# Text passage

════

How Would an Astronaut Falling Into a Black Hole Die? 412
ananyo writes "According to the accepted account, an astronaut falling into a black hole would be ripped apart, and his remnants crushed as they plunged into the black hole's infinitely dense core. Calculations by Joseph Polchinski, a string theorist at the Kavli Institute for Theoretical Physics in Santa Barbara, California, though, point to a different end: quantum effects turn the event horizon into a seething maelstrom of particles and anyone who fell in would hit a wall of fire and be burned to a crisp in an instant. There's one problem with the firewall theory. If Polchinski is right, then either general relativity or quantum mechanics is wrong and his work has triggered a mini-crisis in theoretical physics."
Re:Gravitational tides will kill you (Score:5, Informative)
Everybody repeat after me: "Black holes ain't yer friend. Don't try to hug them, you will die."
Re:We must find out for sure! (Score:5, Informative)
I suspect that you're confusing gravity with density - as the black hole's event horizon gets bigger, the density gets lower. I can't remember exactly, but if the event horizon is somewhere around the radius of our solar system, you get an average density around the same as our atmosphere. The gravity's still a heck of a lot higher than 1g at the event horizon though.
Re:Gravitational time dilation (Score:5, Informative)
Re:Black hole argument (Score:3, Informative)
I thought that black holes were still theoretical. Or have they been scientifically proved, and I'm just an asshat?
They've been observed - just because there's theoretical work being done about something doesn't mean it hasn't been shown to exist.
Re:Black hole argument (Score:5, Informative)
Have we been to a black hole? No.
Have we taken photos of an actual black hole? No.
Have we seen gravitational effects that look exactly like what a black hole should have? Yes.
Do those gravitational effects calculate out as something of several to millions of solar masses in a tiny volume that can't exist in any non-black hole way that we are aware of? Yes.
Have we seen the radiation from an accretion disk falling into and being destroyed by a black hole as predicted? Yes.
Is a black hole what astrophysicists think it is? Probably.
Is a black hole what non-scientists (hollywood, general public, dentists, etc) think it is? Probably not.
Do you really exist? This is about black holes, but your existence is only a bit less theoretical than that of a black holes, though some of the specifics of either may not be what is generally thought about them.
And no, a black hole is not god dividing by zero. It's more likely an alien mad scientist multiplying by the square root of negative zero.
Re:We must find out for sure! (Score:3, Informative)
No, light can most certainly escape from 1 G. Gravity IS the curvature of space. The Event Horizon is the point at which escape velocity = c.
Re:Misleading (Score:5, Informative)
The whole "what would happen to an astronaut"
...is part of a collection of classic thought experiments by real scientists which predate the internet. Your concerns are misplaced.

════

# Task data
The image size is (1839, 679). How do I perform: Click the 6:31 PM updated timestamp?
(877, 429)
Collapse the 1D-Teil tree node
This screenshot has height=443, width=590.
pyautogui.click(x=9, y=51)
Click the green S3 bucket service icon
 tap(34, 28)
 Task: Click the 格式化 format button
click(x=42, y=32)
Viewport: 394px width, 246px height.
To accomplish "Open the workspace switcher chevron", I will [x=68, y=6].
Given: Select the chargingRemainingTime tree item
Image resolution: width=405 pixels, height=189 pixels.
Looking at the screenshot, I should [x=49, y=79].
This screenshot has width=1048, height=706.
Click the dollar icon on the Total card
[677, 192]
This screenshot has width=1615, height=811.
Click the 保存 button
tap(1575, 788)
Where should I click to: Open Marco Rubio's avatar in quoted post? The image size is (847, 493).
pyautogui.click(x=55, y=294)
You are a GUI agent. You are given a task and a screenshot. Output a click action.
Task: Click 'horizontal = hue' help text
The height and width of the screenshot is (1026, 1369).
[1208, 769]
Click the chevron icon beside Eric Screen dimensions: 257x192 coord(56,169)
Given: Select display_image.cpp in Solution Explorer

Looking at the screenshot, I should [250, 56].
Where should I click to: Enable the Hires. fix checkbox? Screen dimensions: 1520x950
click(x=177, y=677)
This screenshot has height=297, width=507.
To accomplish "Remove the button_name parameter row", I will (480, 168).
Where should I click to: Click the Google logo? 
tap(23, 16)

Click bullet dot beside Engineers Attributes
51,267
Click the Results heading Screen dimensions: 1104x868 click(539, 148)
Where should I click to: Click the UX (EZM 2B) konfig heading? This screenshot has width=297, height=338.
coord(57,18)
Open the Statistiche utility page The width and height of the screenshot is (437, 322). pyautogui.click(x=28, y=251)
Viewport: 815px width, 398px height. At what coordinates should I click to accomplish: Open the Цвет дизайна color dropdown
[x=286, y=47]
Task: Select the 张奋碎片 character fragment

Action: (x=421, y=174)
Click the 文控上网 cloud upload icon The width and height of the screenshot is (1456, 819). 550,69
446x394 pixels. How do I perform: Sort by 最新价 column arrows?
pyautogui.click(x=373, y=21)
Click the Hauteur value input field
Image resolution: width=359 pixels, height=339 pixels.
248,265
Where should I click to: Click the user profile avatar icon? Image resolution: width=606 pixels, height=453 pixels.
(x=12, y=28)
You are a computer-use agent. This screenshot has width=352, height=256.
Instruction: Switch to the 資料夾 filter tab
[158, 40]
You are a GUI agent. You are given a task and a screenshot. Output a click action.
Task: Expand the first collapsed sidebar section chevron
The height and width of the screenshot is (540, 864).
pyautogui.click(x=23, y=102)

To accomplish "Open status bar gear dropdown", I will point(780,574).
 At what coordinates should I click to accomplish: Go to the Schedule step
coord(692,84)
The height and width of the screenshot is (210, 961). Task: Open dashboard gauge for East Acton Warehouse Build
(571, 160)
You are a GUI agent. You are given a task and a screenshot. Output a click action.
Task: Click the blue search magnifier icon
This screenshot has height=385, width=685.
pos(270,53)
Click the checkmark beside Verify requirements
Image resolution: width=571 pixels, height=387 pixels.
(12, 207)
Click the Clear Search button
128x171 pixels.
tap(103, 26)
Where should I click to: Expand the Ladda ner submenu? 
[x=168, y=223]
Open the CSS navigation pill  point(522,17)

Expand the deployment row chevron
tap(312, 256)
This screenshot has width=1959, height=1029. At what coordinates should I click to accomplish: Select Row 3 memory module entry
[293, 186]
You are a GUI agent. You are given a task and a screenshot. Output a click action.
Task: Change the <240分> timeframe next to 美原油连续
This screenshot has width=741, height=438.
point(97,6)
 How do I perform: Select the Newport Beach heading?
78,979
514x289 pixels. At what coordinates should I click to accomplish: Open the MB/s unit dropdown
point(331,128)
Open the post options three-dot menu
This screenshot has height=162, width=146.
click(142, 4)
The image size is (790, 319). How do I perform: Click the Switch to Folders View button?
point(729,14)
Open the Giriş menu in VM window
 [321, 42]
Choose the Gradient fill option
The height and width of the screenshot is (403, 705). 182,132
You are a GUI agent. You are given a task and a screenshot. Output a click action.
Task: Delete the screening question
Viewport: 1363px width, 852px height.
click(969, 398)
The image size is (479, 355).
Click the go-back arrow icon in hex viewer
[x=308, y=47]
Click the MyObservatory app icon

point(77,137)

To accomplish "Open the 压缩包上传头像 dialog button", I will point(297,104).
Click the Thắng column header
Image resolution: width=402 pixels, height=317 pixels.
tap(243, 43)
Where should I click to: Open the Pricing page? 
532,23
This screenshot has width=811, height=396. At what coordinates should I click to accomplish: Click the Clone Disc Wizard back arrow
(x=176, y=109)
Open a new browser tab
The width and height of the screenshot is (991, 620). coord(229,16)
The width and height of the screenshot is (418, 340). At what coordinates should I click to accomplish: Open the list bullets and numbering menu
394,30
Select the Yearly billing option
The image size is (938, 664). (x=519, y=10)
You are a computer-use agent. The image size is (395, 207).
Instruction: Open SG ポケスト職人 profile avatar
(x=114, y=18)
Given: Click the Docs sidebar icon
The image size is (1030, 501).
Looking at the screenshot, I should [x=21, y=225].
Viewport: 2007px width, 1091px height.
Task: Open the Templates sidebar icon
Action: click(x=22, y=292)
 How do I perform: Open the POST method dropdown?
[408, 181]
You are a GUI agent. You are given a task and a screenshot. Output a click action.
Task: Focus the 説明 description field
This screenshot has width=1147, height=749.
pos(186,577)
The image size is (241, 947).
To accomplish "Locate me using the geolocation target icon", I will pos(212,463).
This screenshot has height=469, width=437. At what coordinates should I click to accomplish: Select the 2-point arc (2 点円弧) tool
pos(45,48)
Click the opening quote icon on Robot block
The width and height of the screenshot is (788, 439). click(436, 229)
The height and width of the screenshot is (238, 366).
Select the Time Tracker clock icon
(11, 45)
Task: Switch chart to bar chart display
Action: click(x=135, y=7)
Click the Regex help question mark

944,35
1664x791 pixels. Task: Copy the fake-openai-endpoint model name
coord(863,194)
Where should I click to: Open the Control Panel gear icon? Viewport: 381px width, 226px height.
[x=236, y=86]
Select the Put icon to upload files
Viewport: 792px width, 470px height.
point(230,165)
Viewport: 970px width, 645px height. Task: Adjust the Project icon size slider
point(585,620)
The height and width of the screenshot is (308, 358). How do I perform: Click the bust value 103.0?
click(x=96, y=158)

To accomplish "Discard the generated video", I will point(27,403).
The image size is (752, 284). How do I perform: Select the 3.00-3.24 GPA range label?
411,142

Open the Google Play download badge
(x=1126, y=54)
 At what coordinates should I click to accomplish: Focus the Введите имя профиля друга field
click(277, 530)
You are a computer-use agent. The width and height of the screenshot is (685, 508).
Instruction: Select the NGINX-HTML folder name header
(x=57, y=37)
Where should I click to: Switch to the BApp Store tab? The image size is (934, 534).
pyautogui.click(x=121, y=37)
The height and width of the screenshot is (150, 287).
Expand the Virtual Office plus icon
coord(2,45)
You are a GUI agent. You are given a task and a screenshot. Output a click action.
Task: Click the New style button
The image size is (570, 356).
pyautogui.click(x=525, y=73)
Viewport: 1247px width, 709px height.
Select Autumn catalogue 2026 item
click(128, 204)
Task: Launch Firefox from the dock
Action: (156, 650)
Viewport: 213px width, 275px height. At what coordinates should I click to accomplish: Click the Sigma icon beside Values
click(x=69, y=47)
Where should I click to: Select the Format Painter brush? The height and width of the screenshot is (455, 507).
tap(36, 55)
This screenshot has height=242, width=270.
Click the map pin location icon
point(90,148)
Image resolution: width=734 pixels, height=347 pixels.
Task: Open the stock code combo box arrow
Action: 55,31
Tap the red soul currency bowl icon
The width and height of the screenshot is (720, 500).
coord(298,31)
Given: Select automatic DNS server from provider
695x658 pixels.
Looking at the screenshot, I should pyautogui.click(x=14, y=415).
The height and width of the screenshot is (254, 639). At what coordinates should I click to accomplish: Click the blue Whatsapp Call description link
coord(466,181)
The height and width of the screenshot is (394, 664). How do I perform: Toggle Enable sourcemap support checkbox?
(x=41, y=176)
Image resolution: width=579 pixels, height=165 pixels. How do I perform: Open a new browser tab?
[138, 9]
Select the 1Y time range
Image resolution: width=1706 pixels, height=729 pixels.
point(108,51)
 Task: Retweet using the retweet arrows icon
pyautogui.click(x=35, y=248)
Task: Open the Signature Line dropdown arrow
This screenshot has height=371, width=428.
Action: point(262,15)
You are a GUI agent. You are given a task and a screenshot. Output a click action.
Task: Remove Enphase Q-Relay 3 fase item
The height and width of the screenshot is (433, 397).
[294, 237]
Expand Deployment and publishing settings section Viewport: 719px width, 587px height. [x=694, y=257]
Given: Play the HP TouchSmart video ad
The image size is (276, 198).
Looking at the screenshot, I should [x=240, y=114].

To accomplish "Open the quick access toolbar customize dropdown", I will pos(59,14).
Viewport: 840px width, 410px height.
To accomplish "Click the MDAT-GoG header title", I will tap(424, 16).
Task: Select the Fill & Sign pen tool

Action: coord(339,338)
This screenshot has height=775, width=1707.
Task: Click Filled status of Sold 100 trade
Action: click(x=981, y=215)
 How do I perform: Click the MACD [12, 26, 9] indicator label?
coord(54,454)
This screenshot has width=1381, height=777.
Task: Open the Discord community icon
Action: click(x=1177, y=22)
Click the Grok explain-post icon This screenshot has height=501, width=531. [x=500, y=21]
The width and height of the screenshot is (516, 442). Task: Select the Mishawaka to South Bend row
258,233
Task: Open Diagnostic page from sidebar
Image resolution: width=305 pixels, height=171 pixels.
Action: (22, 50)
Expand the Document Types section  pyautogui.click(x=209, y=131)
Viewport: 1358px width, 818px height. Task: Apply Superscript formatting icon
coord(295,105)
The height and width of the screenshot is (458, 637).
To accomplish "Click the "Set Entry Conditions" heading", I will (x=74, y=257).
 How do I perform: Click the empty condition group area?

════

# Tasks for this exercise
• a. Substitute "outline item" for "tree node" in the listing, starting at its first line and ending at the line that contains "click(x=42, y=32)", and leave everything else unchanged.
• b. Carry on the forum thread about an astronaut falling into a black hole from the point where it stops.
The forum thread and the listing come from separate sources.

# Responses by task
• a.
The image size is (1839, 679). How do I perform: Click the 6:31 PM updated timestamp?
(877, 429)
Collapse the 1D-Teil outline item
This screenshot has height=443, width=590.
pyautogui.click(x=9, y=51)
Click the green S3 bucket service icon
 tap(34, 28)
 Task: Click the 格式化 format button
click(x=42, y=32)

• b.
Re:Well.... (Score:4, Informative)
"astronaut" - Someone on who has gone into space.
"fall" - 'to descend under the force of gravity"
"Into" - "to the inside of"; Also "toward or in the direction of:"
"black hole" - "an object in space so dense that its escape velocity exceeds the speed of light"
"die" - "to cease to live; undergo the complete and permanent cessation of all vital functions; become dead."
Or possible in this case: "to cease to exist" literally.
"Ass" - You.
Re:We must find out for sure! (Score:5, Informative)
No matter the size of a black hole, gravitational acceleration at the event horizon is c per Planck time. That's not "infinite", but it is maximal. Anything at the event horizon of a black hole will have its velocity increased by c toward the singularity as quickly as theoretically possible. You cannot build a rocket to put out that kind of acceleration in the other direction to keep you in place, because you cannot build a rocket to get you up to c at all, in any amount of time. Your talk about time axes sounds like it's an echo of a description of why you can't build a rocket to get up to c. It has nothing to do with black holes specifically, other than that you would need to get that fast to escape the event horizon of one.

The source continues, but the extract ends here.